On Fri, Nov 01, 2024 at 09:54:14AM -0400, Lars Kellogg-Stedman wrote:
Hey folks,
I'm running libvirt 10.1.0/qemu-system-x86-core-9.0.1-1.fc40.x86_64 on Fedora
40. I'm trying to boot an Ubuntu image in UEFI mode, like this:
virt-install -r 2048 -n ubuntu.virt --os-variant ubuntu24.04 \
--disk
pool=default,size=10,backing_store=mantic-server-cloudimg-amd64.img,backing_format=qcow2
\
--cloud-init root-ssh-key=$HOME/.ssh/id_ed25519.pub \
--boot uefi
This results in the domain booting up and then immediately resetting:
BdsDxe: loading Boot0001 "UEFI Misc Device" from
PciRoot(0x0)/Pci(0x2,0x3)/Pci(0x0,0x0)
BdsDxe: starting Boot0001 "UEFI Misc Device" from
PciRoot(0x0)/Pci(0x2,0x3)/Pci(0x0,0x0)
Reset System
Domain creation completed.
At this point, the machine is actually powered down and needs to be
restarted manually:
virsh start ubuntu.virt
This works fine, and the domain boots successfully, but now the cloud-init
metadata provided by the `--cloud-init` option to `virt-install` is no longer
available (because this is no longer the initial, virt-install managed boot of
the domain).
What is causing the firmware to reset the system when it first boots?

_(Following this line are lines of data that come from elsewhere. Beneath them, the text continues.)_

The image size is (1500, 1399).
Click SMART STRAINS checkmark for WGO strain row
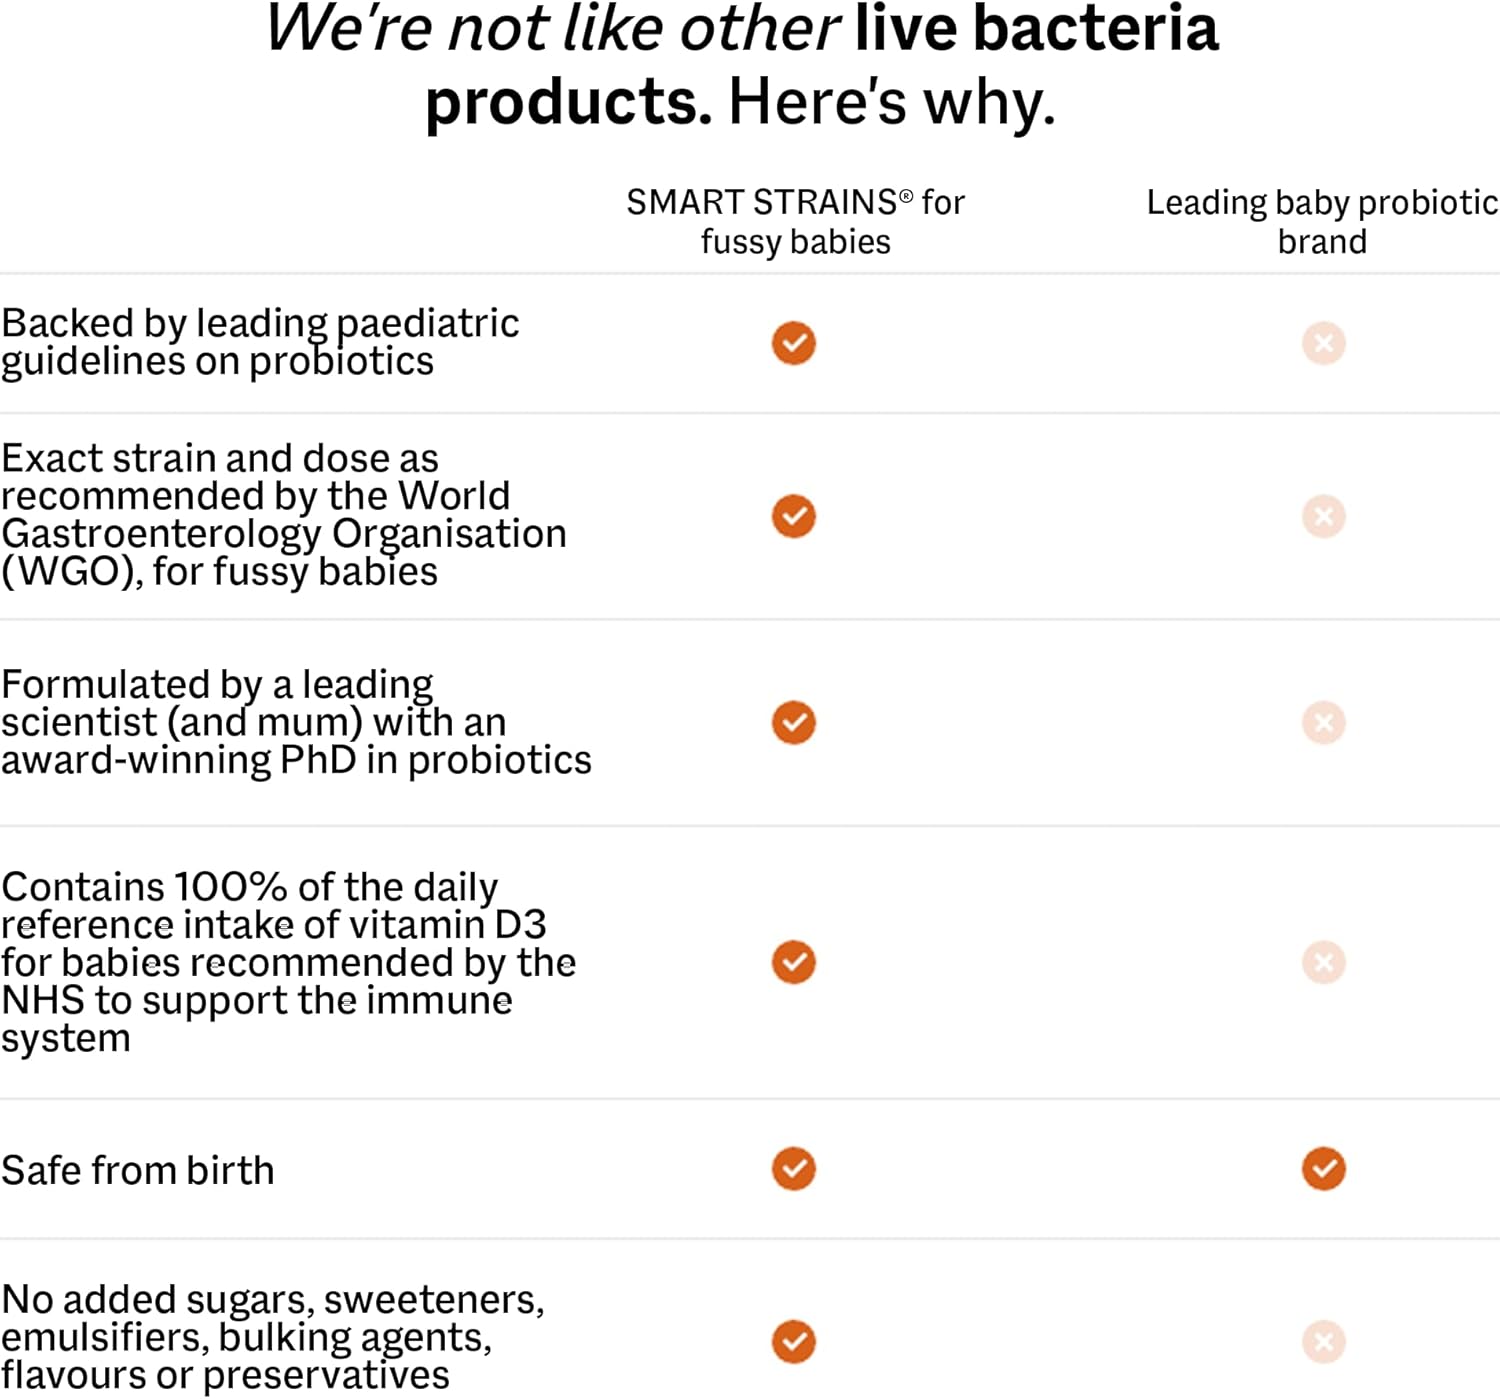tap(794, 516)
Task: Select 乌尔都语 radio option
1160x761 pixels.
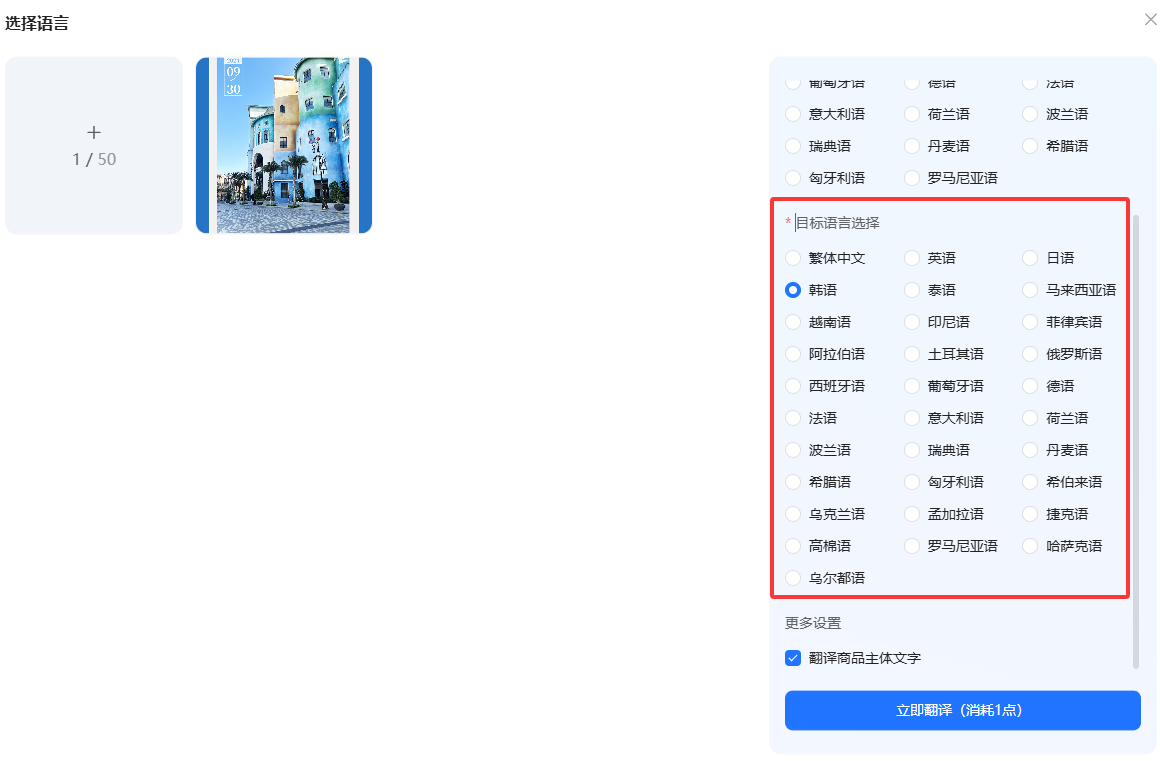Action: (793, 578)
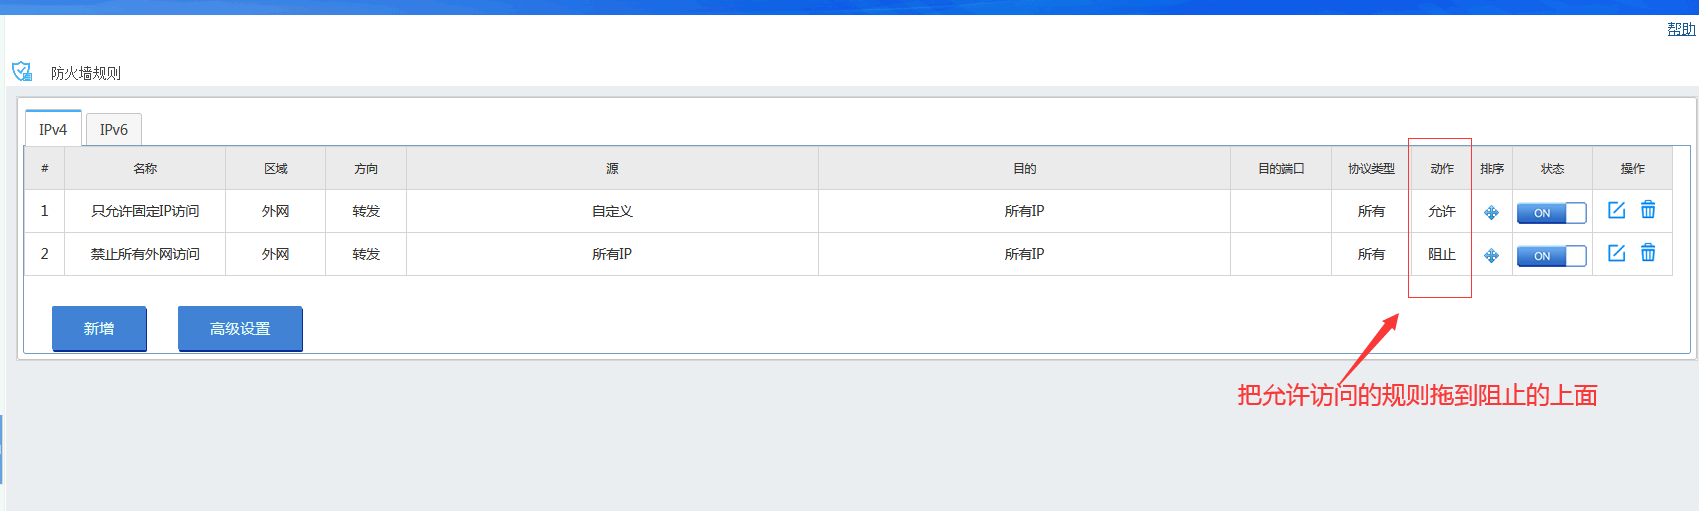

This will be shim configuring the NVRAM bootloade entries.
You've taken a pre-installed disk image, but have not been provided
the associated UEFI NVRAM that was populated when the disk was first
installed. This is normal, since the NVRAM created at the time is
not guaranteed to be compatible with your EFI binary.
Your VM is booting with a clean NVRAM, and no bootloader entries will
be present. Thus EFI launches the default binary $ESP/EFI/BOOT/BOOTX64.EFI,
which is a copy of shim.
Shim sees that has been launched with no bootloader entries present,
and so will then invoke $ESP/EFI/BOOT/fbx64.efi which will read the
info in $ESP/<vendor>/BOOTX64.CSV file and create boot loader entries
in the EFI NVRAM. Then it will trigger a system reset, which is the
one you see. <vendor> in your case is probably 'ubuntu' I guess.
When you run virsh start, EFI will see bootloader entries and so
instead of $ESP/EFI/BOOT/BOOTX64.EFI, it will probably be launching
$ESP/EFI/ubuntu/shim.efi, which will then run grub, etc, as normal
The latter will be done forever more, unless you purge the NVRAM
of all bootloader entries.
Ideally virt-install would be aware of this and automatically restart
the VM after shim populates the NVRAM. Depends if we can come up with
a relativel foolproof way to identify this situation.